* _TEXTE SOURCE_:
__________________________________________________

Après deux semaines de bombardements intensifs menés par les États-Unis et Israël contre l’Iran, les autorités de Iran affirment que leur appareil militaire reste opérationnel et que le rapport de force ne leur est pas défavorable. Malgré les frappes visant des infrastructures stratégiques, des sites militaires et des installations liées au programme nucléaire, Téhéran soutient être en mesure de poursuivre l’affrontement sans accepter de cessez-le-feu qui ne correspondrait pas à ses propres conditions.
Les attaques de ses drones et missiles prouvent que leurs capacités restent importantes.
Depuis le début de l’opération, les dirigeants iraniens insistent sur la capacité de résilience du pays face à une campagne aérienne qu’ils présentent comme limitée dans ses effets réels – bien que très rapidement les civils en souffriront lourdement. Les communiqués officiels évoquent des pertes maîtrisées, une continuité de commandement assurée et la poursuite des capacités de frappe, notamment à travers les missiles balistiques, les drones et les réseaux d’alliés régionaux. Dans ce contexte, le discours officiel vise à montrer que la stratégie américano-israélienne n’a pas atteint l’objectif d’une neutralisation rapide des capacités iraniennes.
Ce 14 mars, le général de division Mohsen Rezaei, ancien commandant des Gardiens de la révolution et membre du Conseil de discernement [Le Conseil de discernement est une institution de l'Etat iranien comparable un conseil d'État. NDLR], a exposé publiquement les conditions posées par Téhéran pour mettre fin aux hostilités. Figure influente du système politique et sécuritaire iranien, il a déclaré que toute négociation devrait commencer par une reconnaissance des responsabilités américaines dans les destructions causées par les bombardements, suivie d’une indemnisation intégrale des dégâts matériels et des victimes civiles et militaires.

__________________________________________________

* _DONNÉES FOURNIES_:
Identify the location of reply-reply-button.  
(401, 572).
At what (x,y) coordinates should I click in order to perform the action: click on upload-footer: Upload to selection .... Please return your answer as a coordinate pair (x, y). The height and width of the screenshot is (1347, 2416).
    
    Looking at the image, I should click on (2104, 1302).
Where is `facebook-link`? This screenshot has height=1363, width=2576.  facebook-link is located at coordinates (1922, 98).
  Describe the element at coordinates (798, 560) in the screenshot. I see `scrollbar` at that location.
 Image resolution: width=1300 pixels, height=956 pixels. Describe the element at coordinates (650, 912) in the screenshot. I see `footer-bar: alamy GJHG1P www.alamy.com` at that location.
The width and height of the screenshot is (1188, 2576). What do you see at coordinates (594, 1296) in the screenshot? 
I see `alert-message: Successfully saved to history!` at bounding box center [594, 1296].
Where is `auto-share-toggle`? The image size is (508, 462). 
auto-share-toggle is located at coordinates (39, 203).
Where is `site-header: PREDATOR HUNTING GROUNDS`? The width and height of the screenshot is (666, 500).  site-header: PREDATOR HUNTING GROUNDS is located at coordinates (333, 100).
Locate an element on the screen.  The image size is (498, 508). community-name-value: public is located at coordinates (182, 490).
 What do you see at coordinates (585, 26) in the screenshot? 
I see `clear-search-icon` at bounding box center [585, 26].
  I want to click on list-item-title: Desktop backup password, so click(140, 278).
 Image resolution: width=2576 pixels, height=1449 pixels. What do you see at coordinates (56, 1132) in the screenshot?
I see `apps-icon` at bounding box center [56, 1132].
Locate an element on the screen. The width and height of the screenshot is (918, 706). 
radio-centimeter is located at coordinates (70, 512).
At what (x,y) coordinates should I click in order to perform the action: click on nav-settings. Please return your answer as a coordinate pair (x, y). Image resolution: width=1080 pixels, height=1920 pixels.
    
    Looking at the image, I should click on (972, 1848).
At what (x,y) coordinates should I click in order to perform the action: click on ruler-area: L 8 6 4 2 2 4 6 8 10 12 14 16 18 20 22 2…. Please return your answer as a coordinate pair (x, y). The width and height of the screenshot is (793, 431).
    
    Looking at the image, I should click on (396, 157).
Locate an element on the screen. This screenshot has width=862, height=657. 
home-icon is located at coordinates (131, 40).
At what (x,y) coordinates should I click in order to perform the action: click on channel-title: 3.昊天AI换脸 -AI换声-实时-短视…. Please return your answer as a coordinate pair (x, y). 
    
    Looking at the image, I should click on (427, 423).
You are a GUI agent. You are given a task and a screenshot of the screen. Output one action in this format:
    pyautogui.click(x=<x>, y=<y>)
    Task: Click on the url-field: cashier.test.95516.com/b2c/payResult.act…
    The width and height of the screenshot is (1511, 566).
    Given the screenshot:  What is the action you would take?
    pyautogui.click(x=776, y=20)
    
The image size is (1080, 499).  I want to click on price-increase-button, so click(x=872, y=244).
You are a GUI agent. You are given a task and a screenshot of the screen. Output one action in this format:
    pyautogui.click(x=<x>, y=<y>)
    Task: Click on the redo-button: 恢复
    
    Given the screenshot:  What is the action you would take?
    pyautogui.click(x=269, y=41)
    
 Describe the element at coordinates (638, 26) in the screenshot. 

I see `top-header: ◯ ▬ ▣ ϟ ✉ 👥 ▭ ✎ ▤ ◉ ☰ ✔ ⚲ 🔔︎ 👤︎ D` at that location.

__________________________________________________

* _ÉNONCÉ_: Dans le texte sur les bombardements contre l'Iran, recopiez sans rien modifier le passage qui commence par "Les attaques de" et va jusqu'à "des capacités iraniennes.".

* _CORRIGÉ_:
Les attaques de ses drones et missiles prouvent que leurs capacités restent importantes.
Depuis le début de l’opération, les dirigeants iraniens insistent sur la capacité de résilience du pays face à une campagne aérienne qu’ils présentent comme limitée dans ses effets réels – bien que très rapidement les civils en souffriront lourdement. Les communiqués officiels évoquent des pertes maîtrisées, une continuité de commandement assurée et la poursuite des capacités de frappe, notamment à travers les missiles balistiques, les drones et les réseaux d’alliés régionaux. Dans ce contexte, le discours officiel vise à montrer que la stratégie américano-israélienne n’a pas atteint l’objectif d’une neutralisation rapide des capacités iraniennes.